Sarundajang dan beberapa tokoh lainnya yaitu Rektor Universitas Islam Negeri
Maulana Malik Ibrahim Malang Prof.DR. Imam Suprayogo, dan DR. H. Mohammad
Atamimi dalam acara diskusi lintas agama yang digelar di gedung KH. Yusuf
Hasyim Ponpes Tebuireng, Minggu (29/9).
Diskusi tersebut selain dihadiri
ratusan santri dari pondok pesantren Tebuireng juga dari Forum Kerukunan Umat
Beragama (FKUB) Kabupaten Jombang serta masyarakat umum.
Topik yang diangkat dalam
diskusi itu adalah mengenai kepemimpinan yang diterapkan SHS ketika menjadi juru damai di
Maluku dan Maluku Utara saat terjadi konflik horisontal pada waktu itu.
Gus Solah panggilan akrab
K.H. Salahudin Wahid dalam sambutannya membuka kegiatan tersebut mengatakan
bahwa apa yang dilakukan Sarundajang pada saat itu bisa dijadikan 'role case'
(contoh kasus) dalam bagaimana strategi meredam konflik dan bagaimana memimpin masyarakat
yang majemuk. Adik Kandung Presiden ke-4 RI KH. Andurrahman Wahid juga
mengungkapkan kegembiraannya dan menyambut dengan hangat kehadiran Sarundajang dalam
diskusi tersebut. "Bangsa kita terbentuk dengan latar belakang berbagai
perbedaan, termasuk juga perbedaan agama, tapi perbedaan tersebut harus dilihat
sebagai kekayaan yang dimiliki bangsa ini dan tidak dimiliki bangsa lain. Kita
harus menerima itu dan hidup dalam kondisi itu dengan damai dan rukun.
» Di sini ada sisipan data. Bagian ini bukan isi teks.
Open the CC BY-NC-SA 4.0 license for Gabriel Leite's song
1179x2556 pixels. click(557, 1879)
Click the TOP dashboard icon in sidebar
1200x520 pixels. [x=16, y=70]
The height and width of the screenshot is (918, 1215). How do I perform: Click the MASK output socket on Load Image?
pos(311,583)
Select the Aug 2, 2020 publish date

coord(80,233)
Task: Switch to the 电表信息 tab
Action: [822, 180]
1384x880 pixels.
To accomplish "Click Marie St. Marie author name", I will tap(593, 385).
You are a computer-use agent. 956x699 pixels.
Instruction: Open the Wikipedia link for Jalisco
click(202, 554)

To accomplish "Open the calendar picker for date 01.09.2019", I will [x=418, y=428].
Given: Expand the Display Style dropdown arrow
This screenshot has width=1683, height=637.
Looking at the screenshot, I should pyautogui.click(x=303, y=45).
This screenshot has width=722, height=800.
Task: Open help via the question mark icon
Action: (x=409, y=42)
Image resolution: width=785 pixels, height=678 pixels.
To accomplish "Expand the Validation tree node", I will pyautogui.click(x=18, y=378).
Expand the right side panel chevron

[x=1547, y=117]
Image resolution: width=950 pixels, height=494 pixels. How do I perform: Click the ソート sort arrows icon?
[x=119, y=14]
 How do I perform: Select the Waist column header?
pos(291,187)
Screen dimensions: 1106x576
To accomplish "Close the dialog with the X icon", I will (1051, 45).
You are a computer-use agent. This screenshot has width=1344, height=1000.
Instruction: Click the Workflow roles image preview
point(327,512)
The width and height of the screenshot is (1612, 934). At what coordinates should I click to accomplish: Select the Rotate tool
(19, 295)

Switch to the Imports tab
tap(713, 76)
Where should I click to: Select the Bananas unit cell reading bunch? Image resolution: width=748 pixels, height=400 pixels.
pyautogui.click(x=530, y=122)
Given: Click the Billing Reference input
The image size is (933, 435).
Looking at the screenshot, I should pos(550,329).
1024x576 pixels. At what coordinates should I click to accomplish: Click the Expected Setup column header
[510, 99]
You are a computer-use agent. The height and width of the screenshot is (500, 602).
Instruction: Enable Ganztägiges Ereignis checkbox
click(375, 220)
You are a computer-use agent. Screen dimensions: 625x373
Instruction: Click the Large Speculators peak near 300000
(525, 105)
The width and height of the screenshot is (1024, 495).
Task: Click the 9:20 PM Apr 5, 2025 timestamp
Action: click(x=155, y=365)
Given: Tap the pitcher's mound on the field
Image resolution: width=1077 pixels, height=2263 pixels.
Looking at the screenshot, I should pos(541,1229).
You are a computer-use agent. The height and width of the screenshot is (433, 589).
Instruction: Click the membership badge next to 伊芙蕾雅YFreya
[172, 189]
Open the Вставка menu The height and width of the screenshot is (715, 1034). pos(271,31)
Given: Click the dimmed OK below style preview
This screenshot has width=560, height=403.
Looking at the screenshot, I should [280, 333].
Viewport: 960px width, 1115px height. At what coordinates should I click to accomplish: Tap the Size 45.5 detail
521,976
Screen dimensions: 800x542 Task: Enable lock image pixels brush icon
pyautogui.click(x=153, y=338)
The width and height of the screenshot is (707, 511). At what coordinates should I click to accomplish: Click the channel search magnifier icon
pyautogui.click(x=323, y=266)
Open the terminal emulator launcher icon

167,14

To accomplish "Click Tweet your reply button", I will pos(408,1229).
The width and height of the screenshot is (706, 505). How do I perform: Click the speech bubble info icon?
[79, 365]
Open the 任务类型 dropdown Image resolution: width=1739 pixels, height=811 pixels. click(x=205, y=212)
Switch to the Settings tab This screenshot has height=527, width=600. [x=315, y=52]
Itulah
juga yang diajarkan para pendiri NU sejak dahulu kala", tukas Gus Solah. Ia
juga menambahkan bahwa apa yang dilakukan Sarundajang di Maluku dan Maluku
Utara pada waktu itu adalah suatu pekerjaan mulia dan patut dicontohi
calon-calon pemimpin dimasa yang akan datang. Gus Solah sempat juga menyinggung
soal diikutsertakannya SHS sebagai peserta konvensi Calon Presiden RI 2014-2019
Partai Demokrat dengan mengatakan dengan masuknya Sarundajang dalam bursa calon
presiden memberikan tanda-tanda positif terhadap kehidupan keberagaman dan
kemajemukan yang ada di negara ini yang dimulai dari proses melahirkan kepemimpinan
nasional.
Selanjutnya secara
berturut-turut DR. H. Mohhammad Atamimi dan DR. S.H. Sarundajang membagi
pengalaman tentang penyelesaian konflik Maluku dan Maluku Utara. Atamimi yang
pada waktu itu adalah Panglima laskar jihad di Ambon mengungkap tentang langkah
Penjabat Gubernur dan penguasa darurat sipil disana yang pada waktu itu
dipercayakan kepada Sarundajang menyelesaikan pertikaian adalah dengan 'lidah
dan hati'. "Pendekatan beliau adalah dengan menciptakan dialog dan hati
nurani, dan itulah yang mendamaikan kami", jelas Atamimi yang saat ini
menjabat sebagai Direktur Wakaf Kementerian Agama RI. Sedangkan SHS mengurai
tentang langkah-langkah yang ditempuhnya dalam menunaikan tugas yang penuh
resiko tersebut. "Apa yang saya buat di daerah-daerah yang bertikai itu
adalah amanah dari Allah SWT, dan saya percaya tidak ada agama apapun yang mengajarkan
untuk saling membunuh dan berkeyakinan
pada waktu itu bahwa menjalankan amanah itu tidak dapat diselesaikan dengan
senjata, oleh karena itu apa yang saya lakukan itu hanya dengan dialog dan
merangkul pihak-pihak yang bertikai dengan pendekatan hati nurani, tukas
Sarundajang membenarkan apa yang disampaikan Atamimi.
Terakhir yang memberikan
sambutan adalah Rektor UIN Maulana Malik Ibrahim Malang Prof. DR. Imam
Suprayogo. Imam menjelaskan alasan kenapa sampai pihak UIN Maulana Malik
Ibrahim Malang menganugerahkan gelar Doktor Honoris Causa (HC) kepada
Sarundajang yang notabene orang pertama non-muslim yang diberi gelar oleh institusi
tersebut. "Kami memberi gelar ini bagi orang yang berprestasi. Mendamaikan
dua daerah kerusuhan saat itu adalah prestasi yang luar biasa dan kami nilai
layak dianigerahkan gelar ini agama apapin beliau", terang Imam.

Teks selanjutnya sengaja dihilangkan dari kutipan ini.